Instructions to follow - Output only the lines below from the one containing "Task: Add sub-stage to In progress stage" to the one containing "This screenshot has width=1568, height=760.", exactly as written, both ends kept.
Information shown Block Start
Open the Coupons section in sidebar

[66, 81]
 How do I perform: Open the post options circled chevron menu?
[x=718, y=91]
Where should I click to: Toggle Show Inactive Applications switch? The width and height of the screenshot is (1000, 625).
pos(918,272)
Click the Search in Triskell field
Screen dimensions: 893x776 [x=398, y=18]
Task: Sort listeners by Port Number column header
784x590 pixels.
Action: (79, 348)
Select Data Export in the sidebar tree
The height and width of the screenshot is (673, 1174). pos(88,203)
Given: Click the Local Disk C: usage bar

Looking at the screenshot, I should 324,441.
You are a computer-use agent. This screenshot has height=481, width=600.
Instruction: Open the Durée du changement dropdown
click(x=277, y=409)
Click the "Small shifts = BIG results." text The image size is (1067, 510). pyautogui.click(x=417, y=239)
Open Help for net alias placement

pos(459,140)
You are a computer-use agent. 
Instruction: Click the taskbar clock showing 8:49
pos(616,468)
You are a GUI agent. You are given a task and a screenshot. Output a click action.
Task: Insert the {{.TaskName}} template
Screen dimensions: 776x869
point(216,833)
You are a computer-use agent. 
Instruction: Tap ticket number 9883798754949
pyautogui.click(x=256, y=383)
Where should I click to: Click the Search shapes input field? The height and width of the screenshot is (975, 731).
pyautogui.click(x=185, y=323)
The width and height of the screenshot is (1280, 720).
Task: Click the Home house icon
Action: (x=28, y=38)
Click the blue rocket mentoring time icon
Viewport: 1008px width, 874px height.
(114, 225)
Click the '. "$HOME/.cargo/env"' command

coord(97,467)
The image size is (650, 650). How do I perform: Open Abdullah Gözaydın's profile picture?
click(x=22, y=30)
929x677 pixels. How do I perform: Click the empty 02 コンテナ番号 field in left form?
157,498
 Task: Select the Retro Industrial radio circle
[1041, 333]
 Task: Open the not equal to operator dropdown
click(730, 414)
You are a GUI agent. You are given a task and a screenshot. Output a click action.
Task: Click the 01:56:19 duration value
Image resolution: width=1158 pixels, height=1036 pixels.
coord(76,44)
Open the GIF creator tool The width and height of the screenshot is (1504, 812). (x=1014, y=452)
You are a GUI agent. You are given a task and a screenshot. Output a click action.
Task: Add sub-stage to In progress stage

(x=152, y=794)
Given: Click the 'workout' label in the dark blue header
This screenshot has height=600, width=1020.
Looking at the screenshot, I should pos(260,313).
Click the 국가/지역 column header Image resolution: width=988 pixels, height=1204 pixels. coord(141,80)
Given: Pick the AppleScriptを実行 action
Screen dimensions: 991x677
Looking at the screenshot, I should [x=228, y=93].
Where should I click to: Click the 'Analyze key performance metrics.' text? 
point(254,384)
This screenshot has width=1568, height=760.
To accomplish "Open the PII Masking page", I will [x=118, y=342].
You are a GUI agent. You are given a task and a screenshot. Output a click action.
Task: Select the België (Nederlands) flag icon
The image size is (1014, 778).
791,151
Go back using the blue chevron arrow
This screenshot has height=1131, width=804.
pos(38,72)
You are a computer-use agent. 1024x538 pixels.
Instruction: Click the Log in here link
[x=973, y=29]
Information shown Block End
Answer box -
Task: Add sub-stage to In progress stage

(x=152, y=794)
Given: Click the 'workout' label in the dark blue header
This screenshot has height=600, width=1020.
Looking at the screenshot, I should pos(260,313).
Click the 국가/지역 column header Image resolution: width=988 pixels, height=1204 pixels. coord(141,80)
Given: Pick the AppleScriptを実行 action
Screen dimensions: 991x677
Looking at the screenshot, I should [x=228, y=93].
Where should I click to: Click the 'Analyze key performance metrics.' text? 
point(254,384)
This screenshot has width=1568, height=760.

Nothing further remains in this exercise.